Background: Non-synonymous single-nucleotide polymorphisms (nsSNPs) within the coding regions of genes causing amino acid substitutions (AASs) may have a large impact on protein function. The possibilities to identify nsSNPs across genomes have increased notably with the advent of next-generation sequencing technologies. Thus, there is a strong need for efficient bioinformatics tools to predict the functional effect of AASs. Such tools can be used to identify the most promising candidate mutations for further experimental validation.

Results: Here we present prediction of AAS effects (PASE), a novel method that predicts the effect of an AASs based on physicochemical property changes. Evaluation of PASE, using a few AASs of known phenotypic effects and 3338 human AASs, for which functional effects have previously been scored with the widely used SIFT and PolyPhen tools, show that PASE is a useful method for functional prediction of AASs. We also show that the predictions can be further improved by combining PASE with information about evolutionary conservation.

Conclusion: PASE is a novel algorithm for predicting functional effects of AASs, which can be used for pinpointing the most interesting candidate mutations. PASE predictions are based on changes in seven physicochemical properties and can improve predictions from many other available tools, which are based on evolutionary conservation. Using available experimental data and predictions from the already existing tools, we demonstrate that PASE is a useful method for predicting functional effects of AASs, even when a limited number of query sequence homologs/orthologs are available.

INTRODUCTION

A non-synonymous single-nucleotide polymorphism (nsSNP) is a single-nucleotide change in a protein-coding region of a gene that causes an amino acid substitution (AAS) in the resulting protein. The importance of nsSNPs has been demonstrated in many studies (Risch and Merikangas, 1996; Collins et al., 1997; Chasman and Adams, 2001), and in databases such as the Online Mendelian Inheritance in Man (OMIM), AASs represent most of the genetic variants known to cause disease in human (Hamosh et al., 2005). An increasing use of next-generation sequencing (NGS) technologies to re-sequence genomes has resulted in an accelerated identification of nsSNPs.

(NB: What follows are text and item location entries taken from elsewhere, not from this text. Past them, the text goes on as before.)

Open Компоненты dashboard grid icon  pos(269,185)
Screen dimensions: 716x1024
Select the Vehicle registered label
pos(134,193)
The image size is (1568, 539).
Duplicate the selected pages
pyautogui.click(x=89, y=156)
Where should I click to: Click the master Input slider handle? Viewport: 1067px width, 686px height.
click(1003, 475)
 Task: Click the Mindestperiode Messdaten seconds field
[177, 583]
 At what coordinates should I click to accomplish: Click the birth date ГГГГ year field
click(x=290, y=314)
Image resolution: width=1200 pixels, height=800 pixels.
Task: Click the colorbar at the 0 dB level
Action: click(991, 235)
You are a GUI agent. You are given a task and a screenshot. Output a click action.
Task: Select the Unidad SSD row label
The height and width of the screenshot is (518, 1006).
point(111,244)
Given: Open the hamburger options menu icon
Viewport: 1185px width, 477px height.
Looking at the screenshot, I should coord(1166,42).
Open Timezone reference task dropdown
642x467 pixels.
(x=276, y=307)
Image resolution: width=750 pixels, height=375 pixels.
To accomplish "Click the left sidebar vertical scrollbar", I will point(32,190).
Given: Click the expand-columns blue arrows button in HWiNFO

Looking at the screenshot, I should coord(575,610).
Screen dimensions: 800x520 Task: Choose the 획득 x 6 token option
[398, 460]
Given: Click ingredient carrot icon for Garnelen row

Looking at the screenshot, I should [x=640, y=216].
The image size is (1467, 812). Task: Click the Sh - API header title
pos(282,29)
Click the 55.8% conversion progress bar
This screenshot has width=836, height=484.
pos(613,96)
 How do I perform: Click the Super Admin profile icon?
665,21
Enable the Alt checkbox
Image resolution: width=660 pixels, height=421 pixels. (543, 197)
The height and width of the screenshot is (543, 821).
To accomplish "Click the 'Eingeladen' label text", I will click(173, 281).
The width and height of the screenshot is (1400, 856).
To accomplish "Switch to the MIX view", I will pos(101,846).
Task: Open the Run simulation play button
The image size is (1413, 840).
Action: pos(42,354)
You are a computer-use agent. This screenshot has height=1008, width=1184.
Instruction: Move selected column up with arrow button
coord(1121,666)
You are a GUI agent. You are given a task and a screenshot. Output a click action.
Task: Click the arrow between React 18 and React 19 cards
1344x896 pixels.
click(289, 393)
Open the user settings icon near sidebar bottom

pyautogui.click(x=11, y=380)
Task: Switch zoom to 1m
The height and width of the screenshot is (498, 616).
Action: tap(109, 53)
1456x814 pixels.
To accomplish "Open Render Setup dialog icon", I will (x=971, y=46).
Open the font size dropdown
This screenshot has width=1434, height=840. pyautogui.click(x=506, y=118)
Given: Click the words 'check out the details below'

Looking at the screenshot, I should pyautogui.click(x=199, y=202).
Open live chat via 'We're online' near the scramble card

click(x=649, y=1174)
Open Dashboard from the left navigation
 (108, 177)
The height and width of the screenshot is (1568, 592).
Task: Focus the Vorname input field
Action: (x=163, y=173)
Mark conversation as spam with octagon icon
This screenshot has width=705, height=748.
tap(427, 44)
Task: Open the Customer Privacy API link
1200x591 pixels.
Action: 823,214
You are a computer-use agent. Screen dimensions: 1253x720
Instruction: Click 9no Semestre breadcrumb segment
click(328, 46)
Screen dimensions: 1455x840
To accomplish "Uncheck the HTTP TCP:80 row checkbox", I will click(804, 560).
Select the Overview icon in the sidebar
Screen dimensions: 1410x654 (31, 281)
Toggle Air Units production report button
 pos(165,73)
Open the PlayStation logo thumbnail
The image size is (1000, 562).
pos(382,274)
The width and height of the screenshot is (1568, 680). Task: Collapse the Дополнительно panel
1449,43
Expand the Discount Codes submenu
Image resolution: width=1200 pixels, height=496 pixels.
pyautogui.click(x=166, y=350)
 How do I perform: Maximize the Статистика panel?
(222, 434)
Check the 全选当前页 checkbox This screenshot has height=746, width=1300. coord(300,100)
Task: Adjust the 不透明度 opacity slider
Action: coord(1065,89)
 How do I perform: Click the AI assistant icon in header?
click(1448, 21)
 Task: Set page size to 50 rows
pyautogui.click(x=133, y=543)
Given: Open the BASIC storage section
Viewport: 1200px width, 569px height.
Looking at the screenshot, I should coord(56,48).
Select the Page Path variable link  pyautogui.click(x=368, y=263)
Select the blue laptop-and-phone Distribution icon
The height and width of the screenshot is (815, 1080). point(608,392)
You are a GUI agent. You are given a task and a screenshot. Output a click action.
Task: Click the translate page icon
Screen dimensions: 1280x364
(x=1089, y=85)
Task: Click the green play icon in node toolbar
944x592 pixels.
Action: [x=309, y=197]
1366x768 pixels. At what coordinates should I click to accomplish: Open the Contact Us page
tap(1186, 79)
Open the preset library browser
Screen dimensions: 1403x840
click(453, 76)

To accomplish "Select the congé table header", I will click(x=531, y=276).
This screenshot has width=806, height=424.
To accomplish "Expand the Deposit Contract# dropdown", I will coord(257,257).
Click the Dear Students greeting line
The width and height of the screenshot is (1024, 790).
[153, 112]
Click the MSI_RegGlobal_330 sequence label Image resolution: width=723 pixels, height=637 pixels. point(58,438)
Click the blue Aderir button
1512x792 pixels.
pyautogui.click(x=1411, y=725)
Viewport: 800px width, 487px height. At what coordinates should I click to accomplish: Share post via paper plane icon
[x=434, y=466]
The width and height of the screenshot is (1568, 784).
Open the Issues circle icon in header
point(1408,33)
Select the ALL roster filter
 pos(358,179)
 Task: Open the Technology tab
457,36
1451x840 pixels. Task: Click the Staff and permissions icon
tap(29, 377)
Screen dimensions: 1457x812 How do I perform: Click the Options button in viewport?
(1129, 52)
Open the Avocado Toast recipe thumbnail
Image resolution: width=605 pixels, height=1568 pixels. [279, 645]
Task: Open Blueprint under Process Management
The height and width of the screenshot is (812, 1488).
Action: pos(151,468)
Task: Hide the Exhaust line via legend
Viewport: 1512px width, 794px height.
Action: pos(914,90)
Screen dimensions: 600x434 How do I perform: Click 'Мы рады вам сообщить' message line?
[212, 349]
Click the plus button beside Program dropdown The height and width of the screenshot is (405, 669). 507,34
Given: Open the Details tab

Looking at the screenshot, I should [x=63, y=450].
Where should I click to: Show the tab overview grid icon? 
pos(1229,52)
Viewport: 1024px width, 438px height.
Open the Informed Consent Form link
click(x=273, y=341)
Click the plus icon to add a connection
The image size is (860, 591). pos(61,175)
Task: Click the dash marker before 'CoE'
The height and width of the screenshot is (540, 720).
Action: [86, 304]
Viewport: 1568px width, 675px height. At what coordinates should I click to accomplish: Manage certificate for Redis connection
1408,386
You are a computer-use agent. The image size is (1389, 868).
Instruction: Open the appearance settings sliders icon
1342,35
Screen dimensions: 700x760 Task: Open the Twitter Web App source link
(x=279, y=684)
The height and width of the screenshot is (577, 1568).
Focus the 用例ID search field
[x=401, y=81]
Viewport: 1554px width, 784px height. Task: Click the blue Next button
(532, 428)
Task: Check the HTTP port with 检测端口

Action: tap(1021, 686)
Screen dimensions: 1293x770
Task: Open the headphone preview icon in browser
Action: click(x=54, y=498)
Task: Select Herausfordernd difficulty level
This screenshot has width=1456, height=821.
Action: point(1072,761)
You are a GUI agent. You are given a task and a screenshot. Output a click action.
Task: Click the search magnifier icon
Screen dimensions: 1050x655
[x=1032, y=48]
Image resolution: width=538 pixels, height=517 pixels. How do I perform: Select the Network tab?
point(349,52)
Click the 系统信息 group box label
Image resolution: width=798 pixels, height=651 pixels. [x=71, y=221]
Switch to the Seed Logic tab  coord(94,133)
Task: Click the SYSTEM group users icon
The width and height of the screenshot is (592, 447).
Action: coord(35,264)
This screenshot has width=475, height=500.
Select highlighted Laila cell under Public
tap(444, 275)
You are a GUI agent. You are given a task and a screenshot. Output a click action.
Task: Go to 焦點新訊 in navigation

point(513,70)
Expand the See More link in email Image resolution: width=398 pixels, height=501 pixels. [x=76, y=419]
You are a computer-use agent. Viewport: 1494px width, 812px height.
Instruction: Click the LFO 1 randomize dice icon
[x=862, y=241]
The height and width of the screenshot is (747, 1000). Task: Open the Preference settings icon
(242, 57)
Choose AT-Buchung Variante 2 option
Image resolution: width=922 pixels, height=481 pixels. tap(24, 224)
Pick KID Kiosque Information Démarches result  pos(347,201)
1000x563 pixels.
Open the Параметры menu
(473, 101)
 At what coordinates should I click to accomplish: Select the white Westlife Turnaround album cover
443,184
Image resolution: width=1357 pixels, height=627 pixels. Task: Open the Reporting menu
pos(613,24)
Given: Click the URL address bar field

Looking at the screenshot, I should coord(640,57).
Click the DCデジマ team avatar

As the functional effects of most AASs are experimentally unexplored, there is a need for development of tools to efficiently predict substitution effects on protein structure and function. Currently, several methods exist that are based on the degree of evolutionary conservation as an indicator of the functional effect of an AAS. Widely used software tools are, for example, SIFT (Ng and Henikoff, 2002, 2003) and PolyPhen (Stitziel et al., 2003, 2004). SIFT is based on sequence homology and position-specific scoring matrices with Dirichlet priors, whereas PolyPhen uses sequence conservation and ternary structure to model AAS sites combined with SWISS-PROT annotation (Ng and Henikoff, 2006). However, when the degree of sequence conservation in distant related species is difficult to assess due to a limited amount of orthologous sequences, alternative information such as physicochemical properties of amino acid (AA) may be applied for functional prediction of AAS. Here we present prediction of AAS effects (PASE), a novel method for efficient computational prediction and visualization of the effect of nsSNPs on the final protein. The prediction from PASE is based on the selected seven physicochemical properties (Table 1). The information obtained from PASE can also be combined with knowledge about sequence conservation to further improve functional predictions. Several examples are provided to illustrate the predictive ability of PASE both independently and combined with conservation information.

Table 1

Descriptions	Terms from AAindex
Transfer of free energy from octanol to water	RADA880102
Normalized van der Waals volume	FAUJ880103
Isoelectric point	ZIMJ680104
Polarity	GRAR740102
Normalized frequency of turn	CRAJ730103
Free energy of solution in water	CHAM820102

Physicochemical properties of amino acids as described in the AAindex (Kawashima et al., 1999, 2008)

IMPLEMENTATION

The PASE algorithm uses physicochemical properties of AAs and sequence conservation to estimate the effect of each AAS on the protein (Figure 1). To calculate the AAS-induced change in the physicochemical properties, we imported seven physicochemical properties from the AAindex database previously selected by (Rudnicki and Komorowski (2004); Table 1), which gives every AA a unique profile. To illustrate how PASE can be combined with information about sequence conservation, we calculate a simple conservation score from a given protein sequence based on the alignment of homologous and orthologous sequences.

FIGURE 1

PHYSICOCHEMICAL PROPERTY (PASE) SCORE

Each AA has a characteristic profile of physicochemical properties. Therefore, any AAS may influence the final protein structure by altering its physicochemical properties. PASE applies Euclidean distance formula to compute the physicochemical property changes of AAS between the original and the substituting AA:

where and indicate one of the seven physicochemical properties of original AA and substituted AA, respectively.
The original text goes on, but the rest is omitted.